No período 2010-2012, foram tramitados 17 processos de desvio de fundos, envolvendo funcionários públicos, com destaque para três administradores distritais. Igualmente, foram tramitados oito casos de corrupção, crime praticado pelos agentes e funcionários do estado.
Dos processos que, há sensivelmente dois anos, não avançavam, destacam-se os casos de desvio de fundos, envolvendo quadros do governo distrital de Alto-Molócuè, designadamente, o antigo administrador de Alto-Mólocuè, Joaquim Pahare; Pedro Montxessa, secretário perante; Saronque pequenino, chefe da Secretaria; e Elisabete Malidane, contabilista.

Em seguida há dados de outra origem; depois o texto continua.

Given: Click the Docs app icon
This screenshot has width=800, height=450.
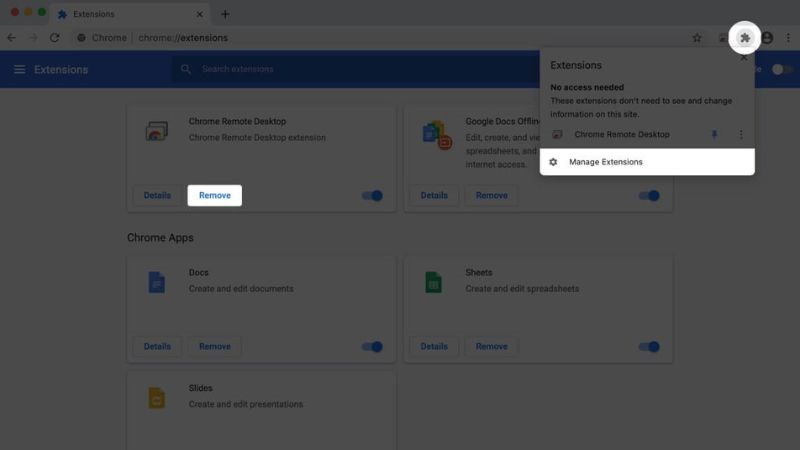Looking at the screenshot, I should [156, 282].
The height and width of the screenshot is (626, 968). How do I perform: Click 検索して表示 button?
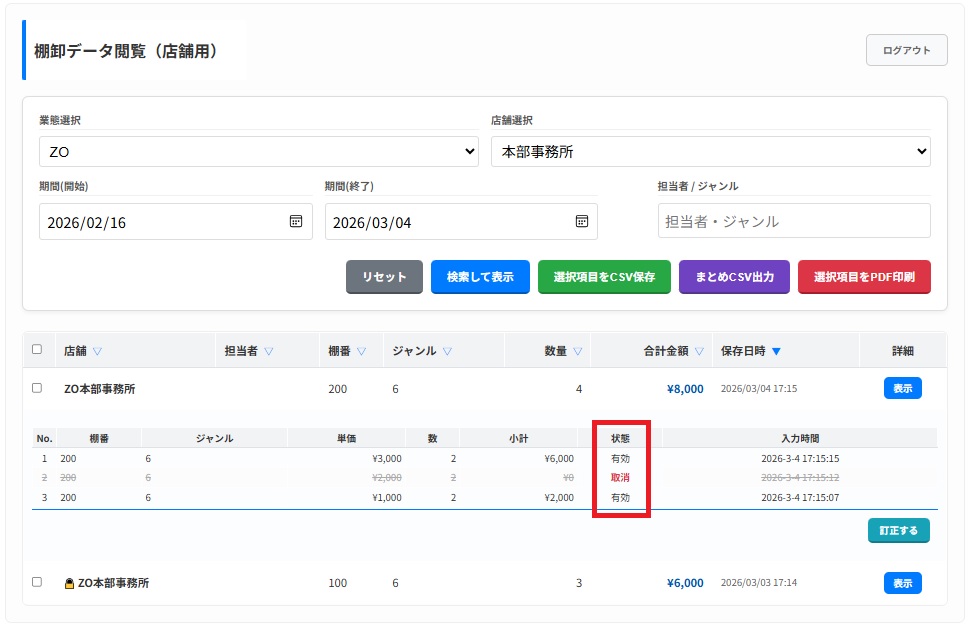coord(480,277)
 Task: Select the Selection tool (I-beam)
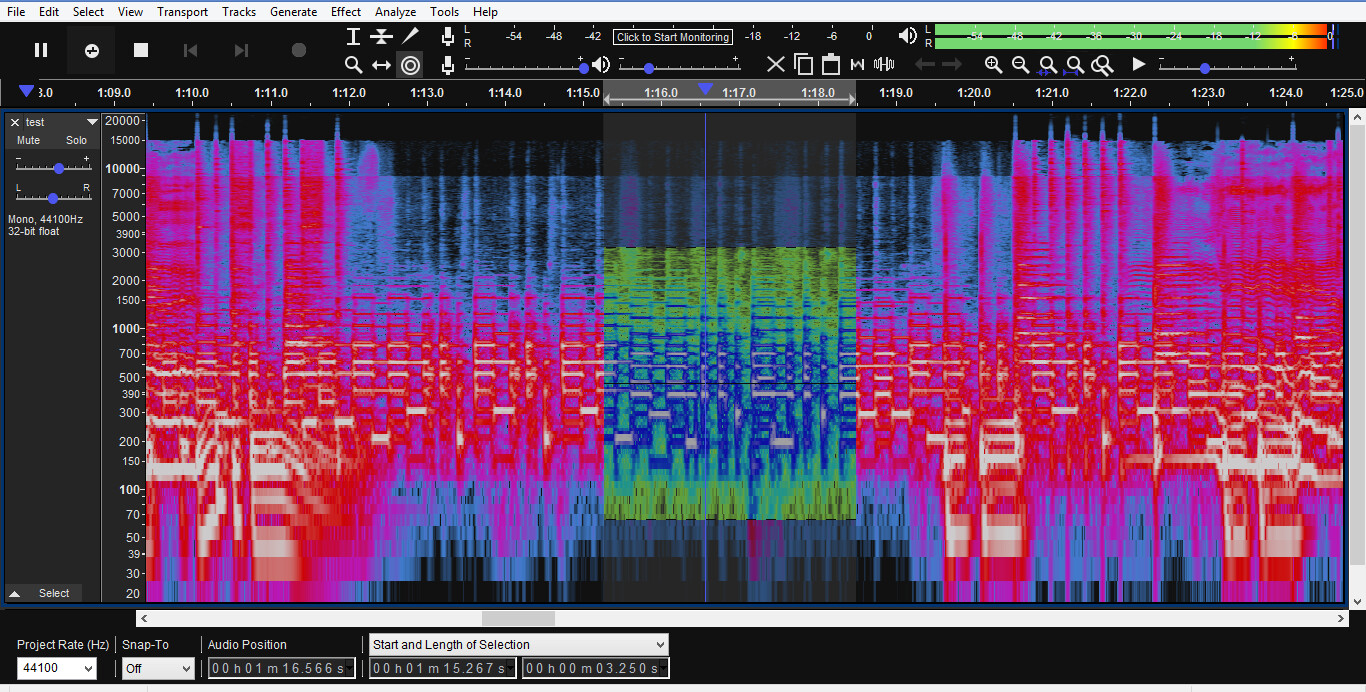point(353,36)
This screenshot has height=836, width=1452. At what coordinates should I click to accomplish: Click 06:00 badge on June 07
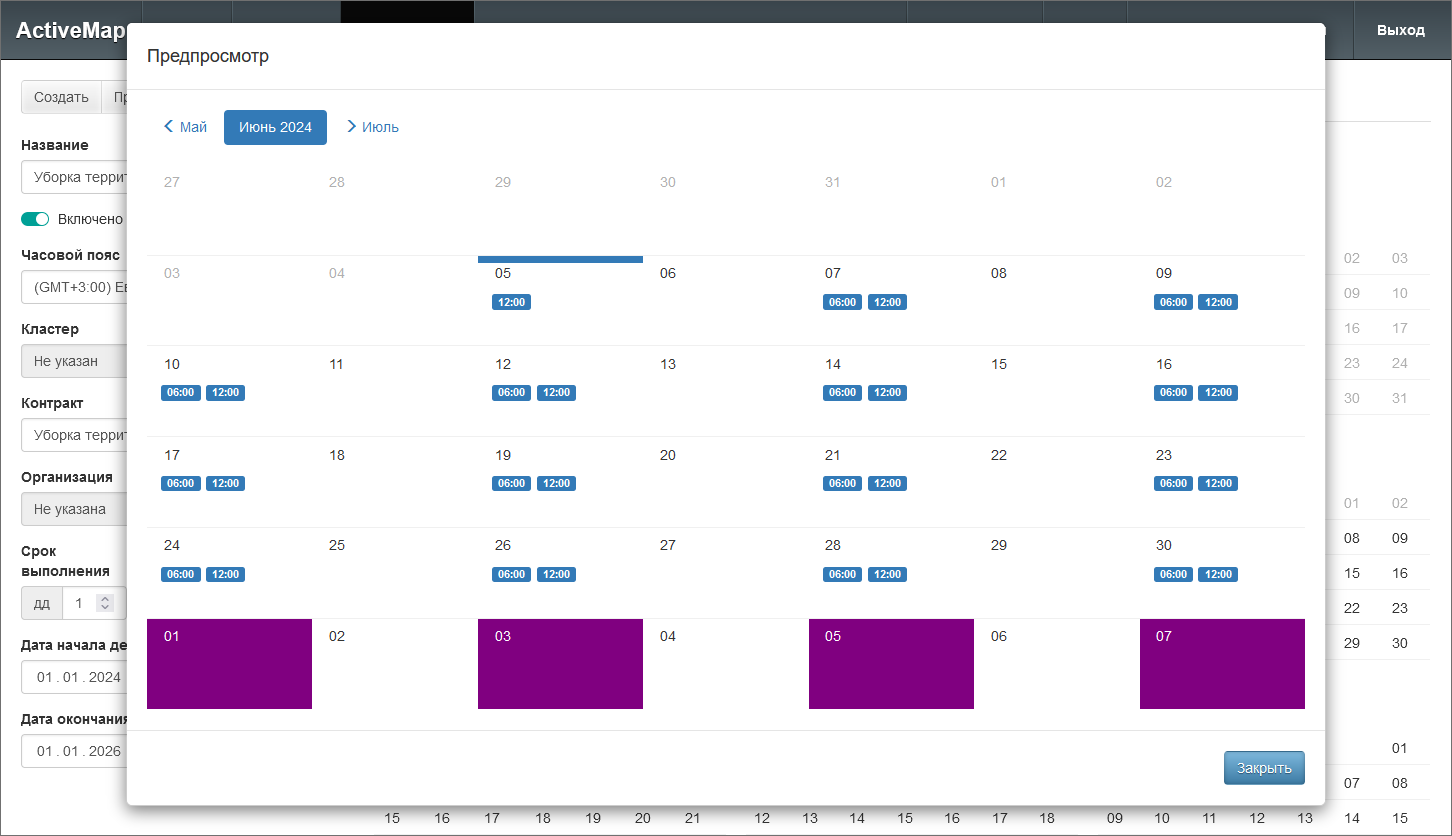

O crime de desvio de fundos por eles praticado ocorreu durante o exercício económico fiscal do ano 2006. O processo teve como base um acórdão do tribunal administrativo, onde os arguidos foram condenados ao pagamento de multa e reposição dos valores desviados dos cofres do Estado, num montante a que não tivemos acesso.

Contudo, chegado À procuradoria provincial da Zambézia, o processo ficou estagnado sem, no entanto, informação plausível sobre o assunto. Por aquilo que apurámos na altura, o magistrado responsável pelo processo não estava interessado em dar andamento ao caso. Essa atitude do magistrado fere o artigo 337 do código do processo penal, segundo o qual “os prazos de instrução preparatória são de três meses em processo querela”. À luz deste artigo, a procuradoria não cumpriu com o que vê instituído na lei.
No entanto, o nosso jornal, que tem estado atentamente a acompanhar o desenvolvimento deste e outros casos malparados, denunciou a morosidade e o espírito de deixar-andar que se vive no seio do ministério Público a nível da província da Zambézia. Por aquilo que apurámos, com ordens da procuradoria-geral na instrução dos processos, o processo número 276/2010 do caso de desvio de fundos no distrito de Alto-Mólocuè registou avanços.